The Defense Department’s inspector general confirmed on Wednesday that it has launched an investigation of acting Defense Secretary Patrick Shanahan on whether he has made decisions overly favorable to his former employer, airline industry giant Boeing.
A spokeswoman for acting IG Glenn Fine released a statement saying the watchdog “has decided to investigate complaints that we recently received that Acting Secretary Shanahan allegedly took actions to promote his former employer, Boeing, and disparage its competitors, allegedly in violation of ethics rules. In his recent Senate Armed Services Committee testimony, Acting Secretary Shanahan stated that he supported an investigation into these allegations. We have informed him that we have opened this investigation.”
Joe Buccino, a spokesman for Shanahan—who is among several candidates to be permanent Defense chief—promised full cooperation. “Acting Secretary Shanahan has at all times remained committed to upholding his ethics agreement filed with the [Defense Department],” Buccino said in a Wednesday statement. “This agreement ensures any matters pertaining to Boeing are handled by appropriate officials within the Pentagon to eliminate any perceived or actual conflict of interest issue with Boeing.”
A Boeing spokesman referred queries by Government Executive, a Defense One sister publication, to the Pentagon’s statements.
The allegations of a conflict of interest—which surfaced at a March 14 Senate Armed Services Committee hearing—were detailed in recent news reports and a March 13 letter to the IG by the transparency nonprofit Citizens for Responsibility and Ethics in Washington.
Noting Shanahan’s 30 years at the airplane maker and short government experience, the critics cited Shanahan’s alleged assertions during Pentagon meetings that “Boeing would have performed better than its competitor Lockheed Martin had it been awarded a DoD fighter jet contract,” the CREW letter said. “It was also reported that Shanahan prodded DoD to increase funding for Boeing-produced fighter jets in next year’s budget despite the Air Force’s preference for an aircraft produced by Lockheed Martin.”

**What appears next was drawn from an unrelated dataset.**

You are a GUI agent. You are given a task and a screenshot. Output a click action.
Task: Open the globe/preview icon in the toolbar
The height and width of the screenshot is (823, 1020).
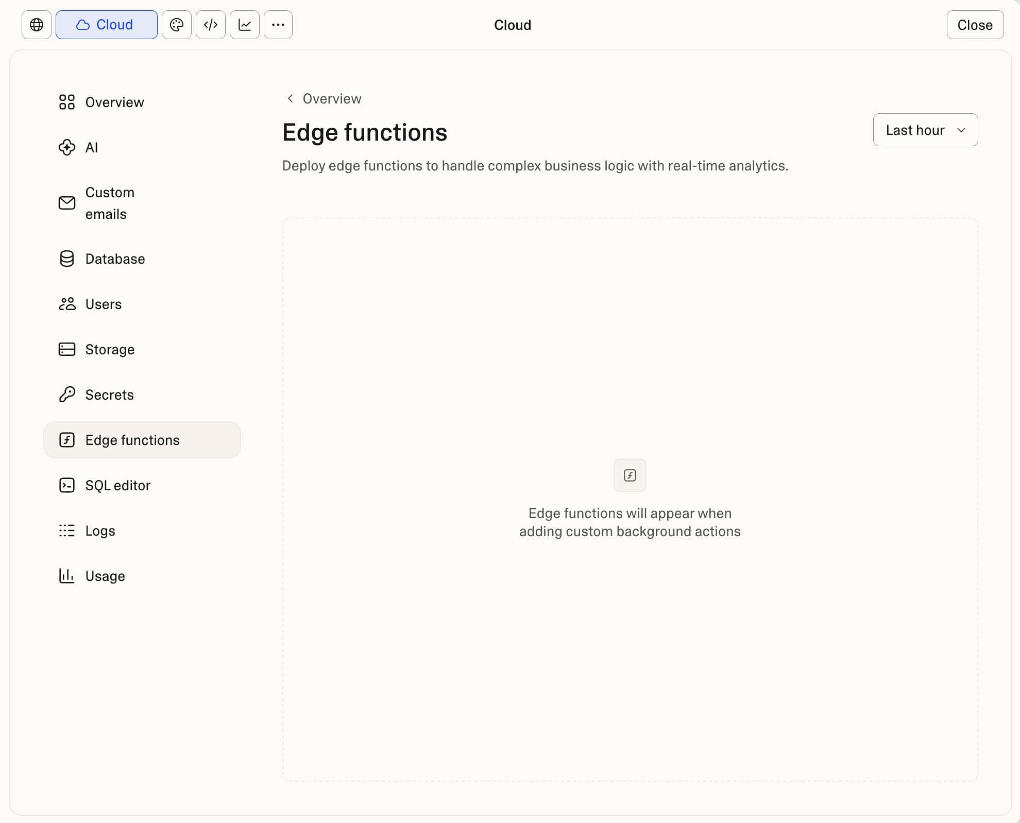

CREW Executive Director Noah Bookbinder said, “Ethics rules make clear that government employees cannot abuse their offices to promote a private company, much less work on official matters involving their former employer.” He added, “We don’t know whether Shanahan had direct involvement in decisions affecting Boeing, but even the appearance of bias raises serious concerns and potential ethics violations.”
Two prominent Democrats on the Armed Services panel weighed in to welcome the probe. “Scrutiny of Acting DoD Secretary Shanahan’s Boeing ties is necessary—as he agreed with me in a recent hearing. In fact, it’s overdue,” said Sen. Richard Blumenthal, D-Conn., in a tweet. “Boeing is a behemoth 800-pound gorilla—raising possible questions of undue influence at DOD, FAA, & elsewhere.”
Sen. Elizabeth Warren, D-Mass., added her own tweet: “When I heard reports that @ActingSecDef Patrick Shanahan may have worked to promote his former employer @Boeing, I took action and investigated. Government officials should work for the people – not big defense contractors.”